- Date of Incident
- January 20, 2017
- Washington, District of Columbia
- Evan Engel (Vocativ)
- Arrest Status
- Arrested and released
- Arresting Authority
- Metropolitan Police Department
- Jan. 21, 2017: Charges pending
- Jan. 27, 2017: Charges dropped
- Unnecessary use of force?
- Equipment Seized
- Status of Seized Equipment
- Returned in full
- Search Warrant Obtained
- Actor who seized equipment
- Law enforcement
Equipment Search or Seizure
- Law enforcement
- Was the journalist targeted?
Vocativ journalist receives payout from class-action settlement with District of Columbia
Journalist Evan Engel said in March 2022 that he received a payment as part of a settlement agreement in a class-action lawsuit following widespread arrests during the 2017 inauguration of then-President-elect Donald Trump.

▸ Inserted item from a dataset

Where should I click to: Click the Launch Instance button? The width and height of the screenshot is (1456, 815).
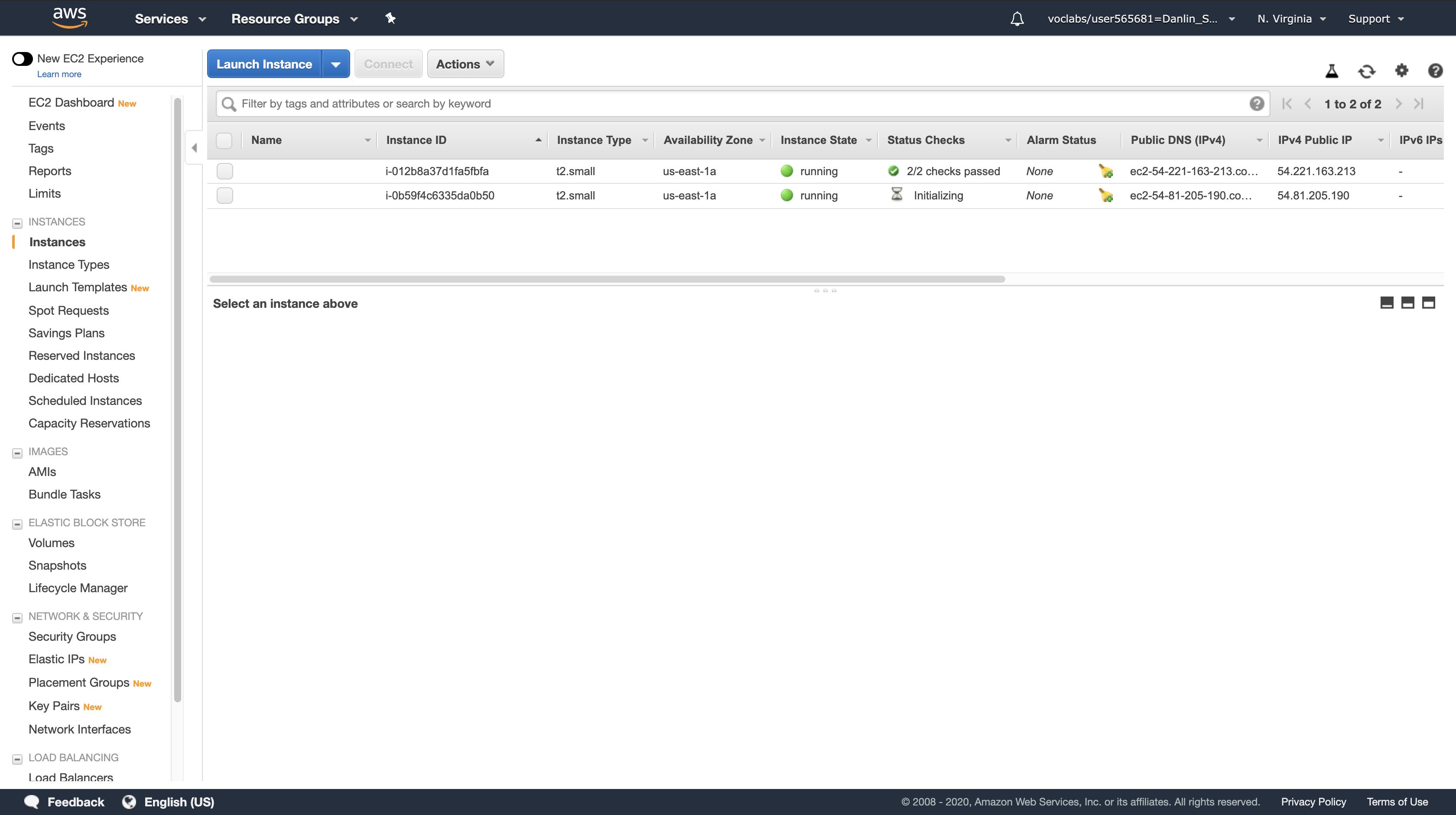click(x=264, y=64)
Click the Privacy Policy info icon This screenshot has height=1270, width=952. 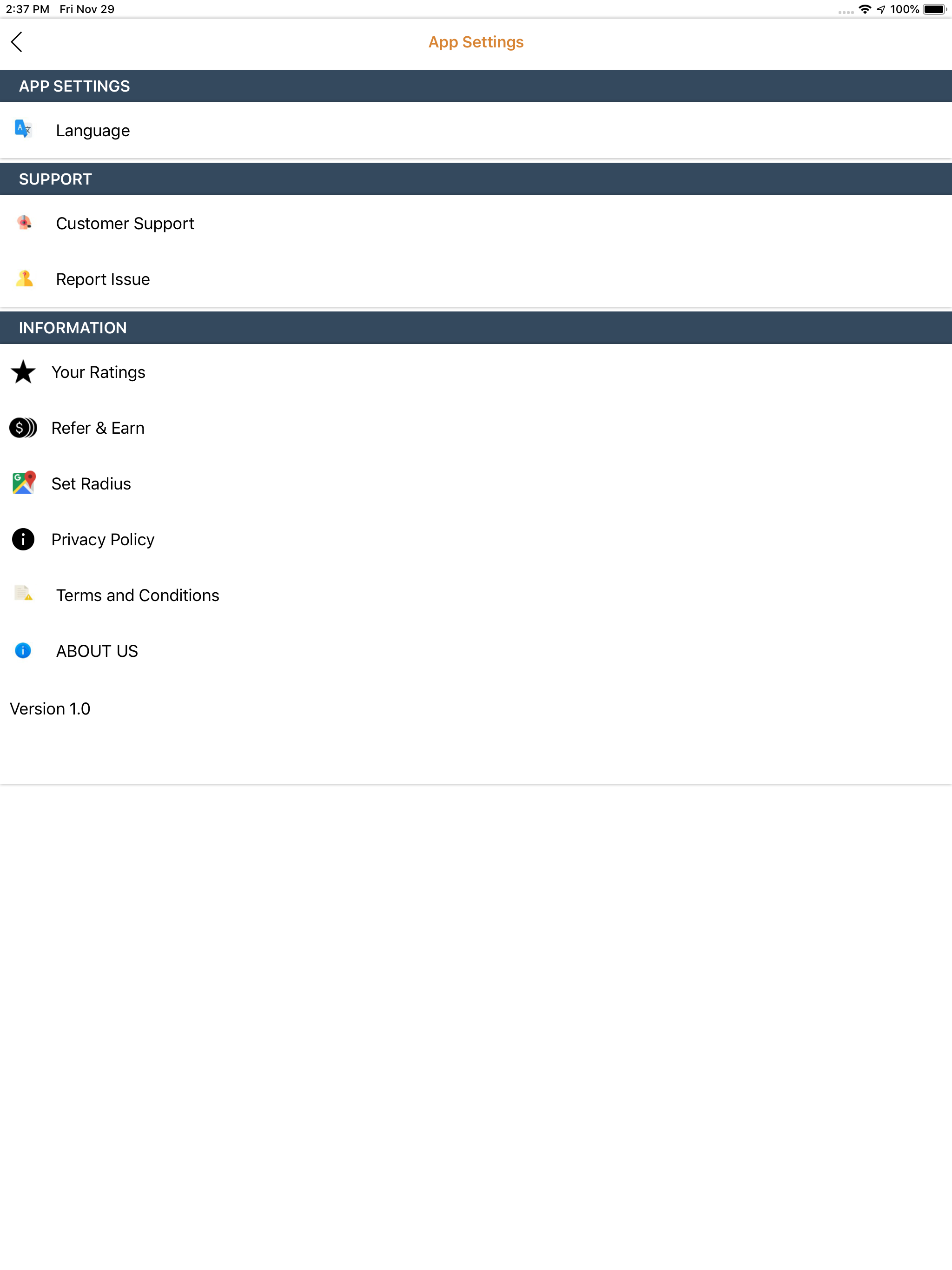[23, 539]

Engel, who was a senior producer at Vocativ at the time, was covering protests related to the inauguration when he was caught in a “kettle” — a technique in which officers surround a crowd, often in order to conduct mass arrests. Engel was one of at least 9 journalists arrested or detained on Jan. 20. Engel was charged with felony rioting, but the charges were dropped a week later.
Independent reporter Alex Stokes was also arrested and charged with felony rioting that day, with his charges dropped a month later. Stokes was one of the plaintiffs in a class-action lawsuit filed almost exactly one year after the inauguration protests which named the District of Columbia and 11 MPD officers, including then-Chief of Police Peter Newsham.
The federal court for DC certified the class settlement on May 11, 2021, and filed a final approval order on Sept. 15. The settlement recognized two classes: the “Conditions of Confinement Class” and a “False Arrest Class.”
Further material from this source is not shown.